Effectiveness of a strategy to improve adherence to tuberculosis treatment in a resource-poor setting: a cluster randomized controlled trial.

CONTEXT: Poor adherence to treatment remains a major obstacle to efficient tuberculosis (TB) control in developing countries. Innovative strategies to improve access and adherence to treatment are needed. OBJECTIVES: To assess the effectiveness of a contextualized intervention strategy aimed at improving patients' adherence to treatment and to evaluate its impact on TB control in a resource-poor country in Africa with prevalent TB infection.

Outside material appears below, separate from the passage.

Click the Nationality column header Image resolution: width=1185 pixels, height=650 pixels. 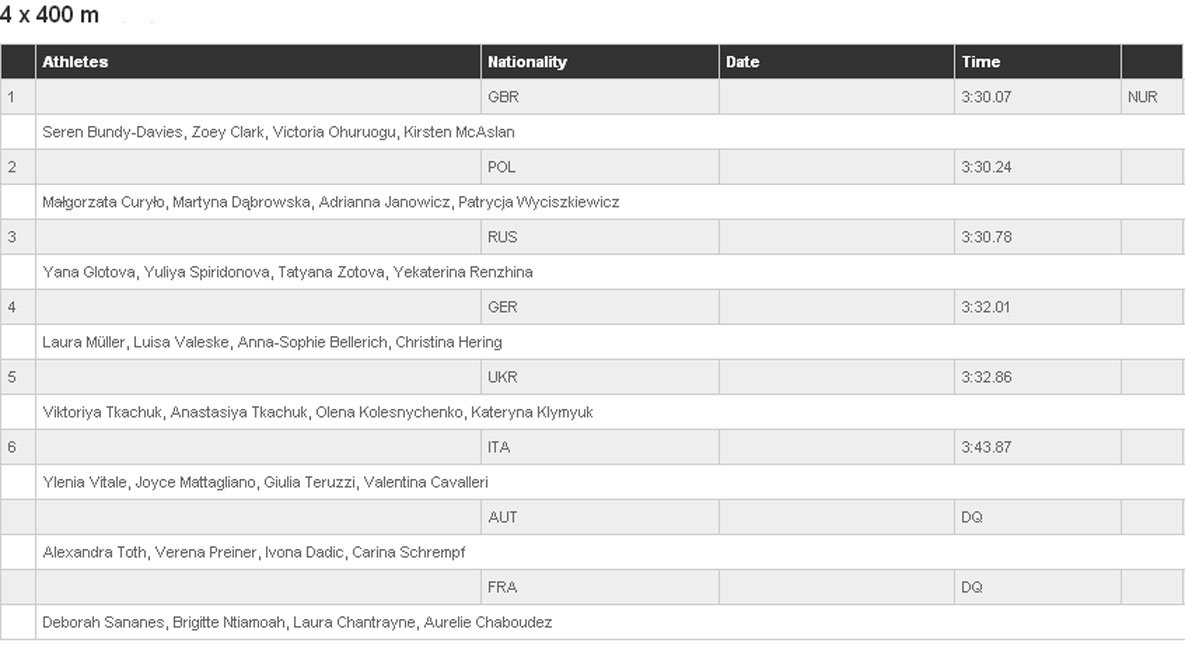(x=599, y=62)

DESIGN, SETTING, AND PATIENTS: A cluster randomized controlled trial, conducted between June 2003 and January 2005, at 16 government district health centers in Senegal. Patients older than 15 years with newly diagnosed sputum smear-positive pulmonary TB were randomly assigned to the intervention or control group. INTERVENTION: The intervention strategy included reinforced counseling through improved communication between health personnel and patients, decentralization of treatment, choice of directly observed therapy (DOT) supporter by the patient, and reinforcement of supervision activities. In the control group, the usual TB control program procedures remained unchanged. MAIN OUTCOME MEASURE: Proportion of patients successfully completing the 8-month course of treatment and the proportion of patients defaulting from treatment. RESULTS: A total of 1522 patients were recruited into the study. Treatment was successful for 682 (88%) of 778 patients recruited in the intervention group, and for 563 (76%) of 744 patients recruited in the control group (adjusted risk ratio [RR], 1.18; 95% confidence interval [CI], 1.03-1.34). The proportion of patients defaulting was reduced in the intervention group to 5.5% (n = 43) compared with 16.8% (n = 125) in the control group (adjusted RR, 0.43; 95% CI, 0.21-0.89). CONCLUSION: The intervention package based on improved patients counseling and communication, decentralization of treatment, patient choice of DOT supporter, and reinforcement of supervision activities led to improvement in patient outcomes compared with the usual TB control procedures. This approach may be generalized in the context of TB control programs in resource-poor countries. TRIAL REGISTRATION: clinicaltrials.gov Identifier: NCT00412009.